Савва Гуженко не хотел терять авторитет, поднимая тревогу только из-за своего предчувствия. Начнутся разговоры, что начальник полиции не спит ночами, боится диверсантов и партизан.
– Тимоха Качура на месте?
– Так точно. Недавно прилёг отдохнуть. Что, поднять его?
– Не надо. Сами не дрыхните и посты почаще проверяйте.
– Чего шефу не спится? – спросил помощник дежурного.
– НКВД мерещится. Ты выйди на крыльцо, оглядись хорошенько.
В эти же минуты, захватив автомат, вышел на крыльцо своего дома Гуженко. Старший лейтенант Авдеев угадал, что это начальник полиции. Не дожидаясь, когда вернётся Мальцев, шепнул Ивану Викулову:
– Я дам очередь, а ты сразу бросай «лимонку».

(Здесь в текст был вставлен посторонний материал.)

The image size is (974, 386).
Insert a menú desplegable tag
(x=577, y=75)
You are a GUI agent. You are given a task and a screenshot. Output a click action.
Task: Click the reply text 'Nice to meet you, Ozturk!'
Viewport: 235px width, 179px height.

Скорострельность автомата «ППШ» – шестнадцать пуль в секунду, а усиленная «маузеровская» пуля пробивает человека насквозь. Виктор Авдеев стрелял точно в цель, но Гуженко, увидев вспышку, уже спрыгивал с крыльца. Две пули угодили в него, полицай ответил очередью из своего «МП-40», прошивая высокий забор из толстых досок. «Лимонка» рванула возле крыльца, зазвенели выбитые стёкла.
Ещё одна граната вышибла дверь в углу прочных ворот. Иван Викулов, стреляя из трофейного автомата, вбежал во двор, но не сразу разглядел начальника полиции, притаившегося за крыльцом.
Очередь из такого же автомата простучала коротко – магазин опустел. Бывший военнопленный, командир роты Красной Армии, Викулов дёрнулся от удара в бок. Савва Гуженко не верил, что его смогут так легко взять посреди большого села в собственном дворе. Через несколько минут сюда сбегутся посты и дежурный наряд волостного участка. Надо продержаться эти минуты…
Гуженко передёрнул затвор массивного «вальтера», хрипло крича:
– Пошли вон, сволочи! Живьём в землю закопаю!
– Не успеешь, – бормотал лейтенант Викулов, нажимая на спуск.
Очередь прошила начальника полиции, пистолет вывалился из рук. На крыльцо выскочила молодая женщина, сожительница Саввы. Иван Викулов, насмотревшийся в лагере, как закапывают в землю, вешают, сжигают полумёртвых людей, щадить никого не собирался. Пули сбросили женщину с крыльца, она упала рядом с человеком, которого боялся весь район.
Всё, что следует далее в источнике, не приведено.